Excerpted passage
• • • • • • •

Baltimore Sun Sunday

NO FRACKING, NO BOOM

- By Scott Dance

RED HOUSE — A decade ago, Bill Janoske’s father and uncle signed a deal.

The energy company Chesapeake Appalachia LLC would pay them $5 a year for each of the 660 acres on the family’s former dairy farm, a stone’s throw from West Virginia in three directions.

In exchange, the company had the right to drill a natural gas well on their property using the booming extraction technique known as fracking.

The 10-year deal would pay the Janoskes at least $33,000, and potentiall­y more in royalties on any gas it produced.

No wells were ever drilled. The state held up fracking to study safety and write rules. Janoske’s father and uncle died.

In the meantime, Janoske took advantage of another energy boom to hit the region: He allowed a wind farm to build four turbines on the property. But he’s still waiting for a gas rush to help pay the bills. It appears unlikely to come soon. While fracking is set to become legal in October, state lawmakers are considerin­g a permanent ban. But even if they don’t prohibit the controvers­ial practice, energy companies and industry analysts say the falling price of natural gas and the expected costs of complying with stringent state regulation­s have made it less appealing.

Energy companies once held leases to extract or store natural gas undergroun­d on nearly 100,000 acres in Garrett County, home to most of

Maryland’s piece of the gas-rich Marcellus shale geological formation.

But amid uncertaint­y about when fracking would be allowed and whether it would be cost-effective, they have let the great majority expire or have terminated them. Only about 4,000 acres remain under contract today.

• • • • • • •

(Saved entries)
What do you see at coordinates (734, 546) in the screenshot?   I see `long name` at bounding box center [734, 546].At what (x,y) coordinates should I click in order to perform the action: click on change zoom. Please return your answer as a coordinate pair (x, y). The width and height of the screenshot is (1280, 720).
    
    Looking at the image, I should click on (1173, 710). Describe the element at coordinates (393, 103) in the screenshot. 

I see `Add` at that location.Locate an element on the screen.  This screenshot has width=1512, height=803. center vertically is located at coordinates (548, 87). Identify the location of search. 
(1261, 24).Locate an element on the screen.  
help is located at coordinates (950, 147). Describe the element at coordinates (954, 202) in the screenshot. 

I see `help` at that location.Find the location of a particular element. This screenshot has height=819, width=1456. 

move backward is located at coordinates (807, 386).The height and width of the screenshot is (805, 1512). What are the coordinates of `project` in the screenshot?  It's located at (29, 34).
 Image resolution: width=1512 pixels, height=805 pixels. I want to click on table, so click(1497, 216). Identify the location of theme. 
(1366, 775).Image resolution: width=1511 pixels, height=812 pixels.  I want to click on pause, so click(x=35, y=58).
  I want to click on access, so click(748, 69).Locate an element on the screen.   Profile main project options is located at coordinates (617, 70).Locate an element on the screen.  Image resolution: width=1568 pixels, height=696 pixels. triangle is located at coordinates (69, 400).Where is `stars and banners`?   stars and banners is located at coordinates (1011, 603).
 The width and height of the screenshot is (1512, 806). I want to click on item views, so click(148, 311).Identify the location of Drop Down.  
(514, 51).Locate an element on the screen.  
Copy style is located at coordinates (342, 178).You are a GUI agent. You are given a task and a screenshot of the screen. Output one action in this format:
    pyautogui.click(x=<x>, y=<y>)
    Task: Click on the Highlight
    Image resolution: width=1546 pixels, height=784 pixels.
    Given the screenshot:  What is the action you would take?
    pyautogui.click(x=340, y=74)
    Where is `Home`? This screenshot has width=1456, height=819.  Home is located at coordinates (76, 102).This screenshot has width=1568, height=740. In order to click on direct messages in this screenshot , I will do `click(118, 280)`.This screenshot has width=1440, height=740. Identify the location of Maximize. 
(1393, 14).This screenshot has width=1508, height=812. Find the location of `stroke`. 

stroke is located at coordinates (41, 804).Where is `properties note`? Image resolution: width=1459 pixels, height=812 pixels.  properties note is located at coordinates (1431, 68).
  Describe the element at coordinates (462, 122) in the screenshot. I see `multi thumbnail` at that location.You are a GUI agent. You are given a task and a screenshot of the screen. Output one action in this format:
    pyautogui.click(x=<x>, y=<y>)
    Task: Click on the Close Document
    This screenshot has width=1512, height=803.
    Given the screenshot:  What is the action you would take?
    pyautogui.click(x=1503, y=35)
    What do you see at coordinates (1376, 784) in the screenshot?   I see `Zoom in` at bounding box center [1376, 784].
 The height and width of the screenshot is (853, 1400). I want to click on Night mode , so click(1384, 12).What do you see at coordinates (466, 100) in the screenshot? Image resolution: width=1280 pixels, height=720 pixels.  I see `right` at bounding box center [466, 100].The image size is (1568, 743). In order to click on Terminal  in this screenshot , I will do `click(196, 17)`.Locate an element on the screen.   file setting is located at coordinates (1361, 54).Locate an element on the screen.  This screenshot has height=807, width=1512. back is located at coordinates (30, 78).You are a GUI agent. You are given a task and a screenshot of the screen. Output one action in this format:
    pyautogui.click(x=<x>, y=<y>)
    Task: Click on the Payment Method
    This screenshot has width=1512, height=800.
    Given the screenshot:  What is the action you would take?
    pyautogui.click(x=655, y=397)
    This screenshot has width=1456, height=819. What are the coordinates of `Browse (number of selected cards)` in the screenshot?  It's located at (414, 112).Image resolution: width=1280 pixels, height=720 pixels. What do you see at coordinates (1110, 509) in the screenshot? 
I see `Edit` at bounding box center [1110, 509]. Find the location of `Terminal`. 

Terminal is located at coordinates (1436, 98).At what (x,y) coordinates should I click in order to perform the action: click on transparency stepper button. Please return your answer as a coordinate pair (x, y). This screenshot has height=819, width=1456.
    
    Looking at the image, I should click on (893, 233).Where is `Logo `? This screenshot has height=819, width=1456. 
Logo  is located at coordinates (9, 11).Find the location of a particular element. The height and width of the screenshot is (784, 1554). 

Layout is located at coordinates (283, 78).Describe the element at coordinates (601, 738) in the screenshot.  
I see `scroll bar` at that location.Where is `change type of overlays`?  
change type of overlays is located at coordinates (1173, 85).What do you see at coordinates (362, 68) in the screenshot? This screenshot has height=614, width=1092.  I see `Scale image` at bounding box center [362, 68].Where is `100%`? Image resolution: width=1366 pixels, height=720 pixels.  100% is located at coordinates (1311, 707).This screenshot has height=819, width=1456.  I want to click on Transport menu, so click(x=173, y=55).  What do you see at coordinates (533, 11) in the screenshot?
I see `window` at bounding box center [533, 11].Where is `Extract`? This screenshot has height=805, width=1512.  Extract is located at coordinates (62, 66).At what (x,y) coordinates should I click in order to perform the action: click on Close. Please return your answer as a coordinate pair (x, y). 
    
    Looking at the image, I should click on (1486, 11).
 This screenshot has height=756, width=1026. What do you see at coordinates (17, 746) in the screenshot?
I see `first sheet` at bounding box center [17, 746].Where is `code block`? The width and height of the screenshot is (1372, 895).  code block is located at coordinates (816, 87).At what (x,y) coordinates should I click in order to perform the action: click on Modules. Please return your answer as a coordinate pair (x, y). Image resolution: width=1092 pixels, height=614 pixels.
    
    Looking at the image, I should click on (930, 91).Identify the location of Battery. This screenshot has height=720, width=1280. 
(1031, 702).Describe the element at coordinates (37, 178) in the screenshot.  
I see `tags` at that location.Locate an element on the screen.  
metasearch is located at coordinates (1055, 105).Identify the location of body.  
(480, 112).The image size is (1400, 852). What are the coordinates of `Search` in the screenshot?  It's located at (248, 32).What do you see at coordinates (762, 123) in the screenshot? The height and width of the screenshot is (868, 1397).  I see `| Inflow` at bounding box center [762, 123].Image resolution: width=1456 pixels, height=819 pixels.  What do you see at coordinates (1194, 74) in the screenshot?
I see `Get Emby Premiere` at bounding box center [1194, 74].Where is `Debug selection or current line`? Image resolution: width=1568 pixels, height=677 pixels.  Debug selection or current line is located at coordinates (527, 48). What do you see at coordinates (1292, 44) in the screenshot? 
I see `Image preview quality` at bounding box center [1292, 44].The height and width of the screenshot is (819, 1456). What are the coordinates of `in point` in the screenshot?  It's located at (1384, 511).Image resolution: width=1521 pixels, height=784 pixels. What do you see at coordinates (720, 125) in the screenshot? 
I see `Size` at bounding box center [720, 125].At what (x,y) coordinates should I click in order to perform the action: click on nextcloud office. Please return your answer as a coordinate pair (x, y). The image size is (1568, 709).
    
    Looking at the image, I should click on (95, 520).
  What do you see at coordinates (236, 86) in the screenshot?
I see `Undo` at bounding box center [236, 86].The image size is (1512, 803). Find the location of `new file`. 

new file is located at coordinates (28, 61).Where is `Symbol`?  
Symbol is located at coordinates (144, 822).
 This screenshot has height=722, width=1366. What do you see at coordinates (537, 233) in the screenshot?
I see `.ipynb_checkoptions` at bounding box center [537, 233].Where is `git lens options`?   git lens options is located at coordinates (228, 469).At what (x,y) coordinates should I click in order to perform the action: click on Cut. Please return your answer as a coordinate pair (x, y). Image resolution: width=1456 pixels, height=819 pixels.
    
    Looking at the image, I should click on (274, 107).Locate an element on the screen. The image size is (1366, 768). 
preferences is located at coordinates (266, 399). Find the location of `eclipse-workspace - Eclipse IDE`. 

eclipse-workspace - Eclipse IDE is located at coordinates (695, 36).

• • • • • • •

What you will do
A. Using the fracking article, answer these:
(i) How much would Chesapeake Appalachia LLC pay per acre each year under the deal?
(ii) How many wind turbines did Janoske allow on the property?
(iii) About how many acres in Garrett County remain under contract today?
B. Echo the part of the fracking article between "In the meantime, Janoske" and "shale geological formation.", inclusive.
The saved entries aren't needed for this work.

Written responses
A.
(i) $5
(ii) Four
(iii) About 4,000 acres

B.
In the meantime, Janoske took advantage of another energy boom to hit the region: He allowed a wind farm to build four turbines on the property. But he’s still waiting for a gas rush to help pay the bills. It appears unlikely to come soon. While fracking is set to become legal in October, state lawmakers are considerin­g a permanent ban. But even if they don’t prohibit the controvers­ial practice, energy companies and industry analysts say the falling price of natural gas and the expected costs of complying with stringent state regulation­s have made it less appealing.

Energy companies once held leases to extract or store natural gas undergroun­d on nearly 100,000 acres in Garrett County, home to most of

Maryland’s piece of the gas-rich Marcellus shale geological formation.